══ Material for the task

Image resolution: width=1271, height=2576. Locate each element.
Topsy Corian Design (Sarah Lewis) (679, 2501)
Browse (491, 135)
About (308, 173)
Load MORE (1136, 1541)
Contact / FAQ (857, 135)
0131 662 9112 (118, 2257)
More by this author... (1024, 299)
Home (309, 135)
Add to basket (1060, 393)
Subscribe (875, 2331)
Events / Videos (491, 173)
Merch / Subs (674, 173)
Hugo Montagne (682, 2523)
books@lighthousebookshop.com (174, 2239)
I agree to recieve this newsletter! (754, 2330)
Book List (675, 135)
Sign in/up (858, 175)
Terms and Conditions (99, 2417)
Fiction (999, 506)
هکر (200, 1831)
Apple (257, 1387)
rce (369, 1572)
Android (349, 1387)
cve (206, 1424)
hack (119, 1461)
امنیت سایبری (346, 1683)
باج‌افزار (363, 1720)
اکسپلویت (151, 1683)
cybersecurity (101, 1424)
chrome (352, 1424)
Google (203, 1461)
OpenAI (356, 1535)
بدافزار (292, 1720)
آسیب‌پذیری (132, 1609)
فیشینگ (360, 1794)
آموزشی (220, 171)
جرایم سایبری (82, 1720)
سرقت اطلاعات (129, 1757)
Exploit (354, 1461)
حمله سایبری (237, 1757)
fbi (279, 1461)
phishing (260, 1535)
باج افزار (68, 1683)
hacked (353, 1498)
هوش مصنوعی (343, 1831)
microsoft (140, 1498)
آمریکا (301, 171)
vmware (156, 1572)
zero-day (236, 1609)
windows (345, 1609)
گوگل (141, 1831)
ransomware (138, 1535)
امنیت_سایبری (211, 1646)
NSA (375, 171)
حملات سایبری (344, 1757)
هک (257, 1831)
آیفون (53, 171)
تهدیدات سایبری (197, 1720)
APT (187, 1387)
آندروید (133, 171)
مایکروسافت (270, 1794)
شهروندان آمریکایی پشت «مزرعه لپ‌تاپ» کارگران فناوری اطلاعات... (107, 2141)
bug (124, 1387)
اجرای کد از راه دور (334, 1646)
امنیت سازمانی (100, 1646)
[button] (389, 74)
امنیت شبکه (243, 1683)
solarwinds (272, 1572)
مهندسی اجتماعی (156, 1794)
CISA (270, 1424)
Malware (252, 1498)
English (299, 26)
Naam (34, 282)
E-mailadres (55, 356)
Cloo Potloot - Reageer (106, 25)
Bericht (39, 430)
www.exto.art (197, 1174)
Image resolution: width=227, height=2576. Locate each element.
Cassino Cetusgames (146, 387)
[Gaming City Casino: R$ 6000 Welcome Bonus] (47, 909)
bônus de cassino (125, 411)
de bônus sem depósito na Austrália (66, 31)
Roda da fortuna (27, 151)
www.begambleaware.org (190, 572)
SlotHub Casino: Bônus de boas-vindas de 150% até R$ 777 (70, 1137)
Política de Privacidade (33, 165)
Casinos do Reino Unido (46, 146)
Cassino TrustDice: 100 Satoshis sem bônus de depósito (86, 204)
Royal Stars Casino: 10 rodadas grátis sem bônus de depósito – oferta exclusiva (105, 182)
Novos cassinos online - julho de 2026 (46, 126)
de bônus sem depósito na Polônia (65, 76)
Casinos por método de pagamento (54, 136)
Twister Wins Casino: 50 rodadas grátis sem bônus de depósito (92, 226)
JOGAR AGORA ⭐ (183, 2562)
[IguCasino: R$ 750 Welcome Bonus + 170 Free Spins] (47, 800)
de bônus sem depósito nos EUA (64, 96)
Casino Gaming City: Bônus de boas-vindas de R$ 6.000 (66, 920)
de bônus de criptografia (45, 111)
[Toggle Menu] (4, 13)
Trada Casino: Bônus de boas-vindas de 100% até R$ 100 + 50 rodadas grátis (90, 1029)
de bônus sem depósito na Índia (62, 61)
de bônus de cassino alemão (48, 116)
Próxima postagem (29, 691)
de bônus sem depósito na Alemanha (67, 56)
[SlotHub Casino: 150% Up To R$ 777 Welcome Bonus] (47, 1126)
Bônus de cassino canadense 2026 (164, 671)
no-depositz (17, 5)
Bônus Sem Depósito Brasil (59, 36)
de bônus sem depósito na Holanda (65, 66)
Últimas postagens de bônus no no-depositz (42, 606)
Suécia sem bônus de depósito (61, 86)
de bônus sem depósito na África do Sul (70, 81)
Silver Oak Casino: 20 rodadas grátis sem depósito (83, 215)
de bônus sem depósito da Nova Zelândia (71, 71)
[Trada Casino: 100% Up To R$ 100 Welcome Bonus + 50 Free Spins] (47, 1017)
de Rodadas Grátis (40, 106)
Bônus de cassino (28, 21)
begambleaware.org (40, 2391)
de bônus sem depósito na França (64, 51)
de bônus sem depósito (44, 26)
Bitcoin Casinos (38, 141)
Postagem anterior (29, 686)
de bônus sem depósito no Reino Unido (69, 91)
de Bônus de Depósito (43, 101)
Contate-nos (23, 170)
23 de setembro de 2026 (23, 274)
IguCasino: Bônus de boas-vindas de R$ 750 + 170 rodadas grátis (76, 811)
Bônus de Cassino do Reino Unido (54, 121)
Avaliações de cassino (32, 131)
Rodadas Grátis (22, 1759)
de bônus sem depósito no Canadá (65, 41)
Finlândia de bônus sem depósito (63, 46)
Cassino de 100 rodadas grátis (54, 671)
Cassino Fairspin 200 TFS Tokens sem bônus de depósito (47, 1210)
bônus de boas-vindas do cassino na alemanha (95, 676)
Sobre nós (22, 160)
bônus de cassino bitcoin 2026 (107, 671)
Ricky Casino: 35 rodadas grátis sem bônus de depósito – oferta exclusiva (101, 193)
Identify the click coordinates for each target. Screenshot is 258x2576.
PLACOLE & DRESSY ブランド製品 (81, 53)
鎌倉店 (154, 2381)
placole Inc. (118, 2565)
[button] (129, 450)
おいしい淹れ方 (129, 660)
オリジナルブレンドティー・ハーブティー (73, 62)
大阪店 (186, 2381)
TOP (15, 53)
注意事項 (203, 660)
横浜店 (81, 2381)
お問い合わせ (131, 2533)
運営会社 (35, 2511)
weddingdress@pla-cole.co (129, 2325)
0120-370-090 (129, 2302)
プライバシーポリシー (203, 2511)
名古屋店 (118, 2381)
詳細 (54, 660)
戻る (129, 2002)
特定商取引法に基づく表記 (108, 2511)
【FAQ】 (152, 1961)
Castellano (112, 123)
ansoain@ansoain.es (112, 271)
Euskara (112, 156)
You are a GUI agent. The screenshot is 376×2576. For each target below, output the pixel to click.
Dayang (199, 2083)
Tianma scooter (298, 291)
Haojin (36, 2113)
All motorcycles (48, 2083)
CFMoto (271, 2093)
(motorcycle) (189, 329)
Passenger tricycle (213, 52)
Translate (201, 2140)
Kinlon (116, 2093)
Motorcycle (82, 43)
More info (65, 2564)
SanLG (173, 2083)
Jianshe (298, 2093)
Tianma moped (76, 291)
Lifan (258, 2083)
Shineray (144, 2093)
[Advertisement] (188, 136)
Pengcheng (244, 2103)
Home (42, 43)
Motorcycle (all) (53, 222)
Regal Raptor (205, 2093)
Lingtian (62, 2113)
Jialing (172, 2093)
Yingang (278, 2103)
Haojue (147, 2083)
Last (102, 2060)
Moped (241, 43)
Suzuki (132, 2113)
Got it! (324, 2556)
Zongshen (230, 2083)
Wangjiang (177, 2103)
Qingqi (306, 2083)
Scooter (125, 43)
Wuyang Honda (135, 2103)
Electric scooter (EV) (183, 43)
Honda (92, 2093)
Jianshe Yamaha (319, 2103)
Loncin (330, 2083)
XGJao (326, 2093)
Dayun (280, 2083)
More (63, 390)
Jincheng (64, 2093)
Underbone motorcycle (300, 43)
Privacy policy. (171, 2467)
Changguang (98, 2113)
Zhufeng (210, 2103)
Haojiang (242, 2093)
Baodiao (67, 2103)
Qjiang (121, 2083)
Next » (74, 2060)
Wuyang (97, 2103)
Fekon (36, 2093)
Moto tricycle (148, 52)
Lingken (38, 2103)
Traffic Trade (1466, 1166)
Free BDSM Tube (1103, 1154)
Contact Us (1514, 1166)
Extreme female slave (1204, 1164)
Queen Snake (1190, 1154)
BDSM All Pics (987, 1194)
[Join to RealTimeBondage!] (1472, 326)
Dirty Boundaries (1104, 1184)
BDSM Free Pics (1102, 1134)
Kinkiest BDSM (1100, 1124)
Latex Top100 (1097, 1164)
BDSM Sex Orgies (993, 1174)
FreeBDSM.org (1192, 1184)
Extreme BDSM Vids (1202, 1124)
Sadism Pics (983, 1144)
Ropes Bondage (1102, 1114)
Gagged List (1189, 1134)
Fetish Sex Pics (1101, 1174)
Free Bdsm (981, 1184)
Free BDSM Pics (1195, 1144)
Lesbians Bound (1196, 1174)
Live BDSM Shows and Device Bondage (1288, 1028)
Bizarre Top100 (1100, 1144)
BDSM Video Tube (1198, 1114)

════

Exercise → All lines above from the one with "آموزشی (220, 171)" to the one with "[Toggle Menu] (4, 13)", inclusive, should be copied exactly, and no other lines.

Exercise solution →
آموزشی (220, 171)
جرایم سایبری (82, 1720)
سرقت اطلاعات (129, 1757)
Exploit (354, 1461)
حمله سایبری (237, 1757)
fbi (279, 1461)
phishing (260, 1535)
باج افزار (68, 1683)
hacked (353, 1498)
هوش مصنوعی (343, 1831)
microsoft (140, 1498)
آمریکا (301, 171)
vmware (156, 1572)
zero-day (236, 1609)
windows (345, 1609)
گوگل (141, 1831)
ransomware (138, 1535)
امنیت_سایبری (211, 1646)
NSA (375, 171)
حملات سایبری (344, 1757)
هک (257, 1831)
آیفون (53, 171)
تهدیدات سایبری (197, 1720)
APT (187, 1387)
آندروید (133, 171)
مایکروسافت (270, 1794)
شهروندان آمریکایی پشت «مزرعه لپ‌تاپ» کارگران فناوری اطلاعات... (107, 2141)
bug (124, 1387)
اجرای کد از راه دور (334, 1646)
امنیت سازمانی (100, 1646)
[button] (389, 74)
امنیت شبکه (243, 1683)
solarwinds (272, 1572)
مهندسی اجتماعی (156, 1794)
CISA (270, 1424)
Malware (252, 1498)
English (299, 26)
Naam (34, 282)
E-mailadres (55, 356)
Cloo Potloot - Reageer (106, 25)
Bericht (39, 430)
www.exto.art (197, 1174)
Image resolution: width=227, height=2576. Locate each element.
Cassino Cetusgames (146, 387)
[Gaming City Casino: R$ 6000 Welcome Bonus] (47, 909)
bônus de cassino (125, 411)
de bônus sem depósito na Austrália (66, 31)
Roda da fortuna (27, 151)
www.begambleaware.org (190, 572)
SlotHub Casino: Bônus de boas-vindas de 150% até R$ 777 (70, 1137)
Política de Privacidade (33, 165)
Casinos do Reino Unido (46, 146)
Cassino TrustDice: 100 Satoshis sem bônus de depósito (86, 204)
Royal Stars Casino: 10 rodadas grátis sem bônus de depósito – oferta exclusiva (105, 182)
Novos cassinos online - julho de 2026 (46, 126)
de bônus sem depósito na Polônia (65, 76)
Casinos por método de pagamento (54, 136)
Twister Wins Casino: 50 rodadas grátis sem bônus de depósito (92, 226)
JOGAR AGORA ⭐ (183, 2562)
[IguCasino: R$ 750 Welcome Bonus + 170 Free Spins] (47, 800)
de bônus sem depósito nos EUA (64, 96)
Casino Gaming City: Bônus de boas-vindas de R$ 6.000 (66, 920)
de bônus de criptografia (45, 111)
[Toggle Menu] (4, 13)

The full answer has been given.